This story is part of the “Texas Twenty” package of twenty Texans making a difference in 1994.

This story is from Texas Monthly’s archives. We have left the text as it was originally published to maintain a clear historical record. Read more here about our archive digitization project.


It is easy now to imagine his arrival in Houston as an act of divine intervention—this unfathomably tall, dark-skinned lad from Lagos, Nigeria, haltingly conversant in the English language, stepping like an apparition through the shimmer of a coastal heat wave and onto the campus of the University of Houston to commence his mission of saving a city from a decades-long malaise. Certainly Houston did not acquire Hakeem Abdul Ajibola Olajuwon the conventional way. The high school boy was a star soccer goalie whose seven-foot height, supple hands, and athletic quickness caught the eye of a State Department official with connections to U of H coach Guy V. Lewis. Olajuwon knew almost nothing about big-time basketball when he first entered the gym that summer in 1980. Fourteen years later, he is one of the greatest players in the world.

Has any other athlete asserted his greatness in so short a span of time? From a redshirted freshman at U of H to the NBA’s Most Valuable Player, who, at times singlehandedly, fought off the New York Knicks to bring the city of Houston its first major sports championship. Along the way, Hakeem the Dream quietly became a most remarkable role model. A carouser and ladies’ man coming out of college, Olajuwon committed himself to Islam in the late eighties. Earlier this year he purchased a long-foreclosed bank in downtown Houston, proclaiming, “I will buy this for God,” and moved to convert the building to a mosque. He no longer drinks or stays out late; he rises before dawn and begins a prayer ritual that continues at regular intervals throughout the day (and around which the Rockets’ coaches have obligingly scheduled the team’s practices). He is unfailingly modest and courteous, stylish but never smugly so. His noble face would appear to be that of a prince if ever a prince’s face was known to radiate such serenity.

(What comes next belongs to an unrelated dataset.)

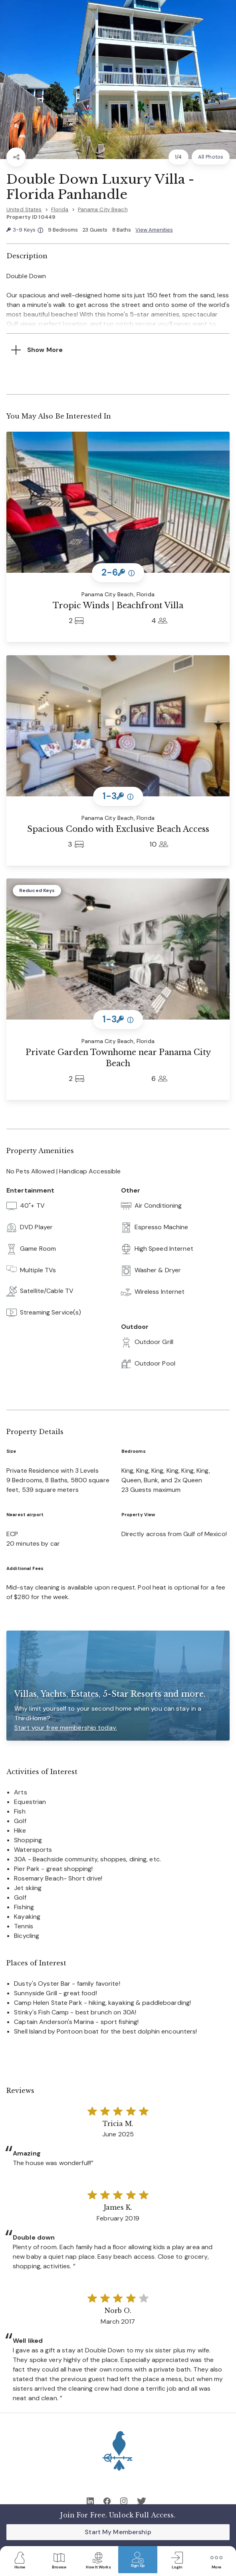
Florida (60, 209)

Few with his natural athletic gifts have worked so hard to improve their game. Olajuwon has continued to spend his summers in Houston’s Fonde Recreation Center, first improving his outside shooting touch, then overcoming his foul-proneness, refining his already formidable shot-blocking skills, and at last becoming a reliable free-throw shooter. The final ingredient, leadership, evidenced itself this past season. There was Hakeem restraining the short-fused Vernon Maxwell, consoling the hot-and-cold Kenny Smith, forcefully lecturing rookie Sam Cassell. No longer could it be said that, unlike champions such as Magic Johnson and Larry Bird, Olajuwon couldn’t elevate the play of his teammates. But when necessary—and often it was—there was the Yoruban tribesman at crunch time, carrying the team and an entire bedraggled city on his shoulders. When the last second of game seven of the 1994 NBA Championship Series expired, the millions who watched saw no fist-pumping, woofing-at-the-world, Michael Jordan–style self-adoration in the behavior of the new champion. They saw only a quiet face proceeding slowly toward the players’ bench, where Hakeem would sit for a moment, amid the hysteria, and silently contemplate the Dream’s fulfillment.